A local group called Tampa Bay Connects says the state's transportation department is putting money into projects that do not need it as badly.
An example, the group says, is Orlando's I-4 corridor project. It is longer than Tampa's I-275 project between I-4 and Gateway. The Orlando project is 21 miles, making it easier on drivers than Tampa's, which is only 16 miles, making it more congested. The group also argues Orlando has less traffic and does not need the state dollars for its projects as much as Tampa Bay does.
However, the Florida Department of Transportation says that is not true, and the money is where it is needed.
"Orlando has traffic issues. They have as much, if not more than, Tampa Bay area," says FDOT's District 7 secretary. "I don't think the Tampa Bay area can say they have been neglected. Look at the I-4 connector we are going to be finishing up at the end of the year, the I-275 job we have currently going."
Phil Compton is a member of Tampa Bay Connects and says what FDOT needs to do is get the Legislature to fund Tampa Bay's traffic needs because he says Tampa Bay has the worst traffic congestion in the state.

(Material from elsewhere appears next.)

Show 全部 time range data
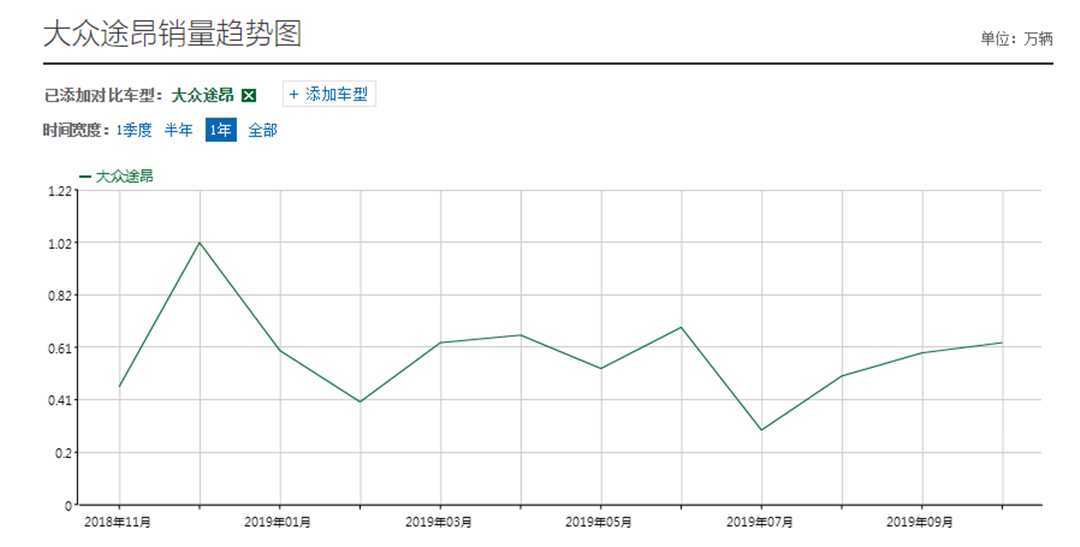The width and height of the screenshot is (1080, 547). pyautogui.click(x=263, y=130)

"Let's put our local county and state taxes to work to serve us," says Compton. "We get a tiny percentage of what other places like Orlando get in state and federal taxes. They have a great new sun rail system that goes in next spring. We get nothing. We get eight percent as much money and we have 20 percent more traffic. It's just not fair."
Plans for rebuilding or replacing the Howard Frankland Brigdge are in the early stages, but Tampa Bay Connects wants to know the state dollars will be there to fund express lanes and a rail system. FDOT says rail costs $1 billion alone, not including the system on both ends.
Tampa Mayor Bob Buckhorn asked Steinman at a Hillsbourgh County policy meeting if Tampa was doing what it needed to do to allow for express lanes and a light rail on the Howard Frankland for that future project. Steinman responded that he cannot know those answers yet without knowing exactly what the Howard Frankland Bridge will need.
"It's hard to say because we are in the early stages of planning to fix the bridge," says Steinman. "We have three options: replace it, add managed lanes like express lanes, and or add a rail envelope."
Whatever the pubic and FDOT decide, the Tampa Bay Connects group wants to make sure the state uses more of its funding for Tampa Bay's stronger needs than other cities with what it believes need less.
You can get more information at an open house Thursday from 5:00 p.m. to 7:00 p.m. at the Tampa Marriott Westshore. There's a formal presentation at 6:00 p.m.